Inhalation anthrax has a rapid progression and high fatality rate. Pathology and death from inhalation of Bacillus anthracis spores are attributed to the actions of secreted protein toxins. Protective antigen (PA) binds and imports the catalytic component lethal factor (LF), a zinc endoprotease, and edema factor (EF), an adenylyl cyclase, into susceptible cells. PA-LF is termed lethal toxin (LTx) and PA-EF, edema toxin. As the universal transporter for both toxins, PA is an important target for vaccination and immunotherapeutic intervention. However, its quantification has been limited to methods of relatively low analytic sensitivity.
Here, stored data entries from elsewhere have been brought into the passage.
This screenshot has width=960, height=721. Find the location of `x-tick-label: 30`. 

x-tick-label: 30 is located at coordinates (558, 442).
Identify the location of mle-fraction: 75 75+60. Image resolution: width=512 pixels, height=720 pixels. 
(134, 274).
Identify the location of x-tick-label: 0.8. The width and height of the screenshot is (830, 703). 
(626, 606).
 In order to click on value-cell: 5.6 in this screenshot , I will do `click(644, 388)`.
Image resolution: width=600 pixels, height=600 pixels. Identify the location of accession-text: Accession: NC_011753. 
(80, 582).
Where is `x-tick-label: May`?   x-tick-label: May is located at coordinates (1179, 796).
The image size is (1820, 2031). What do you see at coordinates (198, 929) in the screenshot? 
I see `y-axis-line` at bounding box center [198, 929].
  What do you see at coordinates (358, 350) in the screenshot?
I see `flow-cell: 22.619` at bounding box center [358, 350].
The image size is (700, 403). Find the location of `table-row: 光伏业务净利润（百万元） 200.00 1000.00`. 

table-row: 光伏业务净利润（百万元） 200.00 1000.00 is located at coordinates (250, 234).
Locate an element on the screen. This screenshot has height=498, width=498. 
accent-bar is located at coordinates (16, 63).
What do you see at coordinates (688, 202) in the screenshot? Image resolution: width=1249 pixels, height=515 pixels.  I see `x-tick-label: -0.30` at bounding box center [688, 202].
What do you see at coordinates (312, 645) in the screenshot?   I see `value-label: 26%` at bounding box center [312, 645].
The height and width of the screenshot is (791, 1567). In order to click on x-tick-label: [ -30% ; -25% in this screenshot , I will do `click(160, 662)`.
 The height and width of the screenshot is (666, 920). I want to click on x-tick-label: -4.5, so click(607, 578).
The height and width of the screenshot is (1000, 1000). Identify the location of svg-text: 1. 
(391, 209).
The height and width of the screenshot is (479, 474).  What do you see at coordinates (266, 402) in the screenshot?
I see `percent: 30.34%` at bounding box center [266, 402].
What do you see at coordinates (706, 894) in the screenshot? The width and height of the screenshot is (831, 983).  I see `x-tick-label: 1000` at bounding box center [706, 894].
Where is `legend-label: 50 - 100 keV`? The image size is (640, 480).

Quantification of LTx may be more clinically relevant than LF or PA alone because LTx is the toxic form that acts on cells. A method was developed for LTx-specific quantification in plasma using anti-PA IgG magnetic immunoprecipitation of PA and quantification of LF activity that co-purified with PA. The method was fast (<4 h total time to detection), sensitive at 0.033 ng/mL LTx in plasma for the fast analysis (0.0075 ng/mL LTx in plasma for an 18 h reaction), precise (6.3-9.9% coefficient of variation), and accurate (0.1-12.7%error; n25). Diagnostic sensitivity was 100% (n=27 animal/clinical cases). Diagnostic specificity was 100% (n=141). LTx was detected post-antibiotic treatment in 6/6 treated rhesus macaques and 3/3 clinical cases of inhalation anthrax and as long as 8 days post-treatment. Over the course of infection in two rhesus macaques, LTx was first detected at 0.101 and 0.237 ng/mL at 36 h post-exposure and increased to 1147 and 12,107 ng/mL in late-stage anthrax. This demonstrated the importance of LTx as a diagnostic and therapeutic target. This method provides a sensitive, accurate tool for anthrax toxin detection and evaluation of PA-directed therapeutics.